The month_date < CURRENT_DATE() filter excludes the in-progress current month, which would be partial data. Downstream consumers query this one view and get coverage across all products.


Layer 4: Consumer Views
#

The consumer layer is where the original motivation for this rewrite becomes visible. The view that reports usage-against-cap for the current month — previously 80 lines of Bot Management-only SQL — is now 44 lines that cover all 14 products, because it’s querying the union view and the product metadata registry rather than hardcoded product-specific logic.


The Orchestration
#

Jetflow as the execution layer
#

Each layer (helper views, unpivot views, monthly aggregates) is a Jetflow pipeline: a YAML file that declares a consumer, optional transformers, and one or more loaders. Jetflow handles the streaming execution, Parquet conversion, GCS writes, and BigQuery loads. This is what a monthly aggregate pipeline config looks like:

# cdn.yaml
job_name: cdn_monthly_aggregate
schedule: daily
pipeline:
  - stage: bigquery_storage        # runs the SQL, streams results as Arrow
    batch_size: 64000
    retries: 3
  - stage: parquet_file_transformer
  - stage: gcs_loader              # writes Parquet to object storage, partitioned by month
    partition: month_date
    partition_type: MONTH
    retries: 5
  - stage: bq_loader               # loads from GCS into BigQuery
    blocking: true

The SQL file it references contains just the call to the shared table function. Jetflow handles everything else: parallelism, retries, Arrow-native streaming, memory management. If you’re not familiar with it, the Cloudflare blog post is worth reading — the short version is that it achieves 2–5 million rows per second per database connection by keeping data in columnar Arrow format end-to-end, avoiding the row→column→row conversions that slow down most ELT frameworks.

The dry-run flag
#

One contribution I made to Jetflow itself while building this pipeline: a --dry-run flag. During development, you often want to validate that a query is syntactically correct and will produce the expected schema without actually writing data or burning quota.
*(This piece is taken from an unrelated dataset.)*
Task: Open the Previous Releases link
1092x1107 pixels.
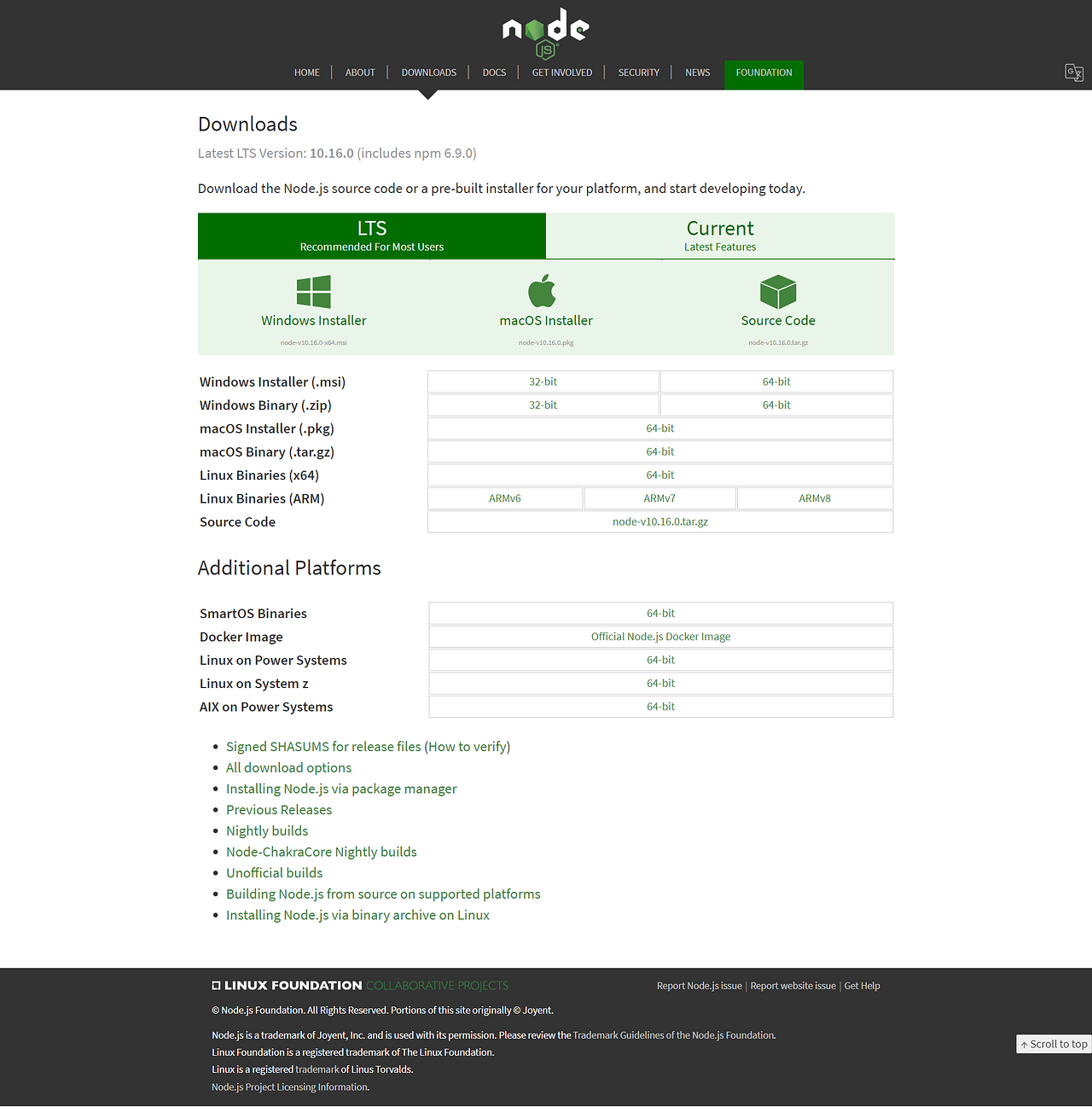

The implementation wires through three layers:

  1. CLI flag--dry-run added to ApplicationFlags, threaded into JobConfiguration
  2. BigQuery SDK — sets DryRun: true on the query config before submission, which triggers BigQuery’s built-in query validation mode
  3. Consumer logic — if dry-run mode is active, logs “Query validates successfully.” and returns immediately after BigQuery responds, skipping GCS writes and BQ loads entirely

Dry-run jobs in BigQuery don’t reach Done state, so the consumer branches between job.LastStatus() (immediate, for dry runs) and job.Wait(ctx) (blocking, for real runs). The mock interface was updated to match, so unit tests cover both paths.

In practice: make compose-up dry-run=true validates the entire pipeline in seconds without touching production data.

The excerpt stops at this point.